DMARC Record Generator — Create a Valid DMARC Record for Your Domain

Create a custom DMARC record to protect your domain from spoofing and phishing.

What action receiver should take if authentication fails.

Email address to receive daily aggregate reports.

Why You Need a DMARC Record

Every domain that sends email should have a DMARC record. It is the control layer that ties SPF and DKIM together and tells the world what should happen when someone attempts to send unauthorized email from your domain. Without DMARC, even if you have SPF and DKIM configured, there is no policy enforcement — receiving servers may still accept spoofed messages. Major mailbox providers including Google, Yahoo, and Microsoft now require DMARC for bulk senders, and compliance frameworks such as PCI DSS 4.0 mandate DMARC enforcement for organizations handling payment data.

How Our DMARC Generator Works

Our generator walks you through each DMARC tag with plain-language explanations. Start by selecting your policy level — 'none' for initial monitoring, 'quarantine' for intermediate enforcement, or 'reject' for full protection. Add your aggregate reporting address (rua) so you receive daily XML reports showing who is sending email from your domain. Optionally configure forensic reporting (ruf), subdomain policy (sp), alignment modes, and percentage rollout. The tool validates every input in real time and outputs a ready-to-publish TXT record that you can paste directly into your DNS provider.

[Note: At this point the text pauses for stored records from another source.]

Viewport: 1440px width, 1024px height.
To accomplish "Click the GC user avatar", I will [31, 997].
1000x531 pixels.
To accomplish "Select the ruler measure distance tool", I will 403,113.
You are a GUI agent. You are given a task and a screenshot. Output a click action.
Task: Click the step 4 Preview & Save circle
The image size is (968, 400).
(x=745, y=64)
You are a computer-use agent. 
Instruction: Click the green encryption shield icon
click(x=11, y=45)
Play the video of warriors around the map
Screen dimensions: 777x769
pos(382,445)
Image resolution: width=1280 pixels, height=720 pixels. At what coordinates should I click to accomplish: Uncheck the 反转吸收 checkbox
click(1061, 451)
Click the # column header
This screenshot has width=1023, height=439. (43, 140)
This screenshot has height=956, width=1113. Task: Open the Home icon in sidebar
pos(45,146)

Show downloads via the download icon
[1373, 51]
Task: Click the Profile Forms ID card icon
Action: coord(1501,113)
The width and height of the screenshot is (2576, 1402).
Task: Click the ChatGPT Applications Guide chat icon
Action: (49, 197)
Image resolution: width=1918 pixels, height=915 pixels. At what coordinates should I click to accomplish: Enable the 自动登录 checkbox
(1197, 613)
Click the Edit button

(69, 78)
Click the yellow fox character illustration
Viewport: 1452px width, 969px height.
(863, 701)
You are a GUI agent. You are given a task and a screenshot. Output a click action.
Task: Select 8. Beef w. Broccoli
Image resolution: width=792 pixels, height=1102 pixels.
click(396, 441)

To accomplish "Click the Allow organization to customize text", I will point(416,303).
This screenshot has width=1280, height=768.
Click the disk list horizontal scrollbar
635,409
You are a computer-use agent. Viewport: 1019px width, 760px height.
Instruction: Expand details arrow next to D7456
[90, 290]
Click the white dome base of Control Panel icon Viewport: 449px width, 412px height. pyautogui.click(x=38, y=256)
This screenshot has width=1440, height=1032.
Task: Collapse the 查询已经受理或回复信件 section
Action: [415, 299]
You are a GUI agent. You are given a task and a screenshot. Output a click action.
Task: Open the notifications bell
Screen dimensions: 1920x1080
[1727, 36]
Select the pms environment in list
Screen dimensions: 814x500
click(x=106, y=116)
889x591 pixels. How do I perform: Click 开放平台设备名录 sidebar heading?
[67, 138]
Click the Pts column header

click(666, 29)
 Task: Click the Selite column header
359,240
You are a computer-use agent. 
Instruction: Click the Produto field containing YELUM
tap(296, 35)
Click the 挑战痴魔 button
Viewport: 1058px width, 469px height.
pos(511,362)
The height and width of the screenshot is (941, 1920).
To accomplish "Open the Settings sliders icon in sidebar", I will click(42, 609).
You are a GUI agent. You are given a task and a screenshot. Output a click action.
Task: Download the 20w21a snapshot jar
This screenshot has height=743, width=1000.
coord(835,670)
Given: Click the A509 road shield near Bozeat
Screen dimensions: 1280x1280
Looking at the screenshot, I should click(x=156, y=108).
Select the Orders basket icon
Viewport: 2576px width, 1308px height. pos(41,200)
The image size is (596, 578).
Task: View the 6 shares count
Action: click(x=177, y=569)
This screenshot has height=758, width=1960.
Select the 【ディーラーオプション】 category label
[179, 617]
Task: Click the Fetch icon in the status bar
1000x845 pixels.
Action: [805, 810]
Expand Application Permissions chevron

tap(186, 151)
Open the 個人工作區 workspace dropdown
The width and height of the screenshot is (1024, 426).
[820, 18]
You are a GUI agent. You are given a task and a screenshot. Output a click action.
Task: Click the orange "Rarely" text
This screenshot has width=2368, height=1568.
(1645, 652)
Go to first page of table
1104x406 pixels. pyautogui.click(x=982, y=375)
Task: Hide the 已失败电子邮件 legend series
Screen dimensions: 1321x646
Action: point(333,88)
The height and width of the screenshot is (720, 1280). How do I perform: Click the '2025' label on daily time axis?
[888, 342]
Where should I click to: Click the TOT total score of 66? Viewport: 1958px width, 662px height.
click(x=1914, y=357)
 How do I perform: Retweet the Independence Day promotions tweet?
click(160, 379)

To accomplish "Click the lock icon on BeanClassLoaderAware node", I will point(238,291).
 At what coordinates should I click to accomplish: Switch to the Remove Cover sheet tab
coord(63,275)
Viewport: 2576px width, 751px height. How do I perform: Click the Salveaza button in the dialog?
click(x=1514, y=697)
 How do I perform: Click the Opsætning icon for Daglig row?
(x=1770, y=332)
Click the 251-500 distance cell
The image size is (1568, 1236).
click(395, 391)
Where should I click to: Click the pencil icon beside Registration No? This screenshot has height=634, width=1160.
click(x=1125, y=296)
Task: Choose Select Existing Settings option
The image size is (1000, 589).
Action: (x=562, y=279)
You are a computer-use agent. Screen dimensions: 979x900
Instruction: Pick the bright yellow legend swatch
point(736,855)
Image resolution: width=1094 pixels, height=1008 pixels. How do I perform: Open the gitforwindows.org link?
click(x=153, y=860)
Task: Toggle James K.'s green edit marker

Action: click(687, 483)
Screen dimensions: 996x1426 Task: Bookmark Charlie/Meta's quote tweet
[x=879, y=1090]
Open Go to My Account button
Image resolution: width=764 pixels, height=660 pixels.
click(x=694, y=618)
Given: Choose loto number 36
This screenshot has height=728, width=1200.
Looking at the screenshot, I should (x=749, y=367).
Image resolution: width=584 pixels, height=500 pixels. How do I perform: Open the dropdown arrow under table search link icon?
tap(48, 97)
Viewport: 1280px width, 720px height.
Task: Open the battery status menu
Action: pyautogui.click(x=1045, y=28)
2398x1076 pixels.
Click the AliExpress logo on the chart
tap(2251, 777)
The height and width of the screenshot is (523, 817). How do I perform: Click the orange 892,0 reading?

Step-by-Step: From Monitoring to Enforcement

We recommend a phased approach to DMARC deployment. Start with p=none and a valid rua address. Monitor aggregate reports for 2 to 4 weeks to identify all legitimate email sources — your primary mail server, marketing platforms, CRM transactional email, support ticket systems, and any other authorized senders. Fix SPF and DKIM alignment for each source. Then use this generator to create an updated record with p=quarantine at pct=10, gradually increasing the percentage as you confirm no legitimate email is affected. Once you reach pct=100 at quarantine with zero false positives, generate your final record at p=reject.

Common Mistakes to Avoid

The most frequent mistake is deploying p=reject without first monitoring aggregate reports — this can block legitimate email from authorized third-party senders that lack proper SPF or DKIM alignment. Other common errors include: forgetting to add external report authorization when the rua address is on a different domain, setting pct to a very low value and forgetting to increase it over time, using strict alignment (adkim=s, aspf=s) prematurely before confirming all senders align at the organizational domain level, and publishing a DMARC record on subdomains that are already covered by the parent domain's sp= tag. Our generator prevents most of these mistakes with built-in validation and contextual warnings.

Tag Reference

The following tags/parameters are checked or generated by this tool:

Tag

Description

v=DMARC1

Required protocol version declaration. Must be the first tag in the record.

p=none

Monitor-only policy. No enforcement action taken. Use during initial deployment to collect data.

p=quarantine

Intermediate enforcement. Failing messages are treated as suspicious (typically routed to spam/junk).

p=reject

Full enforcement. Failing messages are blocked by the receiving server. Maximum protection.

rua=mailto:

Aggregate reporting URI. Specifies where daily XML reports are delivered. Critical for visibility.

ruf=mailto:

Forensic reporting URI. Receives per-message failure details. Limited mailbox provider support.

sp=

Subdomain policy override. Set independently from the organizational domain policy.

pct=

Percentage rollout (1-100). Apply the policy to a subset of traffic during gradual enforcement.

adkim=

DKIM alignment mode. Relaxed (r) allows subdomain matching. Strict (s) requires exact domain match.

aspf=

SPF alignment mode. Relaxed (r) or strict (s). Controls From header vs envelope sender matching.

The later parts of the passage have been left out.